Four Border Guards Bartered for a KLA Commander

After three days Kosovo bandits brought half-naked and disarmed border guards near the border with Macedonia, after the agreement that Xhavid Hasani was to be released from custody on a DM200,000 bail. Officially it is still not known who paid the bail

by Dejan Nikolovski

Dnevnik, Skopje, Macedonia, December 30, 2000

Isn't it good that four body bags did not come back, was the answer of the Prime Minister Ljubco Georgievski at one session of the Parliament when the representatives demanded the answer to the question whether Xhavid Hasani, who based on the warrant issued by the Ministry of Internal Affairs had been extradited from Kosovo to Macedonia, had been released from custody in exchange for the lives of our four border guards who had been abducted by an armed Kosovo gang. The representatives and the Macedonian public cannot get a clearer answer. Especially because for a long time it was claimed that such an exchange had not taken place. Officially it was never explained who was responsible for the whole affair. Who negotiated with the Kosovo bandits about the release of Hasani, who set up a plan to abduct the border guards and who informed the terrorists that the agreement to release their commander from custody had been reached? Unofficially, much is clear.

Lumberjack Hasani, besides in Kosovo, where he escaped to after shooting in 1998 at the policemen and workers who had come to demolish his illegally constructed building, also became "famous" in Macedonia. Kilograms of paper and meters and meters of videotape have been spent on him. As well as on those who are suspected of assisting him. These allegedly included the Minister of Justice Xhevded Nasufi, and the leader of the DPA Arben Xhaferi.

The American KFOR soldiers in Kosovo in January 2000 arrested Xhavid Hasani for whom the Macedonian authorities had issued an international warrant for an attempted murder and illegal possession of weapons. After his extradition to the Macedonian authorities, the abduction of four border guards of the Macedonian Army was organized and conducted by an armed gang from Kosovo. The release of Hasani from custody was the condition for the release of the soldiers. Three days after the abduction, the border guards, disarmed and half naked, but alive, were brought near the Macedonian border and released, and Hasani was released from prison on bail. Even when the American soldiers arrested Hasani and held him in their base "Bondsteel" in Urosevac and when on March 26 he was supposed to be handed over to the Macedonian authorities, hundreds of Kosovo Albanians blocked the road in several spots, protesting against the intention of the American soldiers. Several days later, Xhavid Hasani was brought to the Skopje investigative prison by a helicopter.

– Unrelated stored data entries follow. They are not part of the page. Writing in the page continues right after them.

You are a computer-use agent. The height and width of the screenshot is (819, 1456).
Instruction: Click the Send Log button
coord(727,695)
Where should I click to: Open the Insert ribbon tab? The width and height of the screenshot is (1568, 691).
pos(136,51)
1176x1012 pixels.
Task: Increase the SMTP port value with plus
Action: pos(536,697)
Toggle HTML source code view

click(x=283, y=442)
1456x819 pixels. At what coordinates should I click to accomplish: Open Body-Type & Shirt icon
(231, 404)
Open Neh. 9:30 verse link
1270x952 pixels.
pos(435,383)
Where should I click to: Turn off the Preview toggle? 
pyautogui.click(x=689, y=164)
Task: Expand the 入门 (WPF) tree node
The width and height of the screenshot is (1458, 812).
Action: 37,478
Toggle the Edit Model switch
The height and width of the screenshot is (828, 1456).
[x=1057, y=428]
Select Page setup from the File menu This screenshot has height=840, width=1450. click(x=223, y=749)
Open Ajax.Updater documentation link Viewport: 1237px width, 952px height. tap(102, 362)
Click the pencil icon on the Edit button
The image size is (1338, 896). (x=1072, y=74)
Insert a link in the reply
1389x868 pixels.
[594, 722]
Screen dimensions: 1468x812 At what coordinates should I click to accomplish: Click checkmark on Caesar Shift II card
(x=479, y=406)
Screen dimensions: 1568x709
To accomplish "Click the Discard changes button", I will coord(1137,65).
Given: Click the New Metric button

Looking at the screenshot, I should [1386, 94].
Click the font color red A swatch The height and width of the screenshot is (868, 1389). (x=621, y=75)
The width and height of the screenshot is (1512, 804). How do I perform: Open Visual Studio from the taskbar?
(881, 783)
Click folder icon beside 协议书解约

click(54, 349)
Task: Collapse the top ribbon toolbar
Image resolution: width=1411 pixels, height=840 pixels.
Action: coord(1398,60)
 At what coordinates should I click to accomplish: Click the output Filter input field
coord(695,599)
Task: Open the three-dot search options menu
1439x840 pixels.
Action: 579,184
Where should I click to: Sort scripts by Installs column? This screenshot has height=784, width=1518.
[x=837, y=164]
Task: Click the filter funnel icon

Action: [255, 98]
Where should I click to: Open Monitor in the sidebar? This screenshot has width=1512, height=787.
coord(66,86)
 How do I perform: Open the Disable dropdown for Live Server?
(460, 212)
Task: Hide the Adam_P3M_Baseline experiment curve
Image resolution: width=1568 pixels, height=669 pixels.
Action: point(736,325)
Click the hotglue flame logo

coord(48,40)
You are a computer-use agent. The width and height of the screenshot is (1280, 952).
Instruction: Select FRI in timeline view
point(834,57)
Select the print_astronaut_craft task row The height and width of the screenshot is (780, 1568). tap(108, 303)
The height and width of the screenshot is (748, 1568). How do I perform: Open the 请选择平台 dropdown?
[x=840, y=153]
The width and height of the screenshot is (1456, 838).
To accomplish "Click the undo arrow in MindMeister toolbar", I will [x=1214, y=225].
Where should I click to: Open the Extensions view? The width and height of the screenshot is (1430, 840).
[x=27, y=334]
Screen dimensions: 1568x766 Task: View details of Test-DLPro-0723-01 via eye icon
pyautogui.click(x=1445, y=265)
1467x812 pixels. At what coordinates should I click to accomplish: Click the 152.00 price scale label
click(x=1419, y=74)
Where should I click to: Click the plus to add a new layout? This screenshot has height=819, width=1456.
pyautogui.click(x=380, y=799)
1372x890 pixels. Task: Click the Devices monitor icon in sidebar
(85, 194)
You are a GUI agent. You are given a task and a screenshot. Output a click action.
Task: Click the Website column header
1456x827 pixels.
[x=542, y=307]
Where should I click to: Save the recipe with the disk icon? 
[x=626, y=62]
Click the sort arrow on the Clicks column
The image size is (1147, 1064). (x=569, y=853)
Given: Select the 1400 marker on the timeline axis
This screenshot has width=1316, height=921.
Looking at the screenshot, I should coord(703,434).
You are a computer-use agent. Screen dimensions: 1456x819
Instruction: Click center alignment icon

German radio station "Deutsche Welle" reported in mid April that the public prosecutor of the Republic of Macedonia, Stavre Dzikov, had exerted pressure on the investigative judge to release Hasani form custody on DM200,000 bail so that the barter for the captured border patrol could be conducted. The media obtained the letter sent by the public prosecutor in Skopje, Gjorgji Nastevski, to the investigative judge Goran Bosevski, in which the former states that the lives of four border guards depend on the release of Hasani from custody. At this point no one could anymore deny that the exchange had taken place.

The lower public prosecutor's office in Skopje issued an indictment against Xhavid Hasani, which charges him with an attempted murder and illegal possession of firearms. Hasani's lawyers claimed that he would show up at the trial, although the media reported that he had immediately after the release from custody escaped to Kosovo. He was taped at a celebration in the Kosovo town of Vitina. Hasani attended a trial hearing in Skopje on May 24. He defended himself by stating that he had not shot at the policemen and the workers who had come to demolish his illegally erected building but in the air to scare them. Hasani said that he had given a DM2,000 bribe to Gjoko Vasilevski, at the time the deputy minister in the Ministry for Urban Development. The trial continues.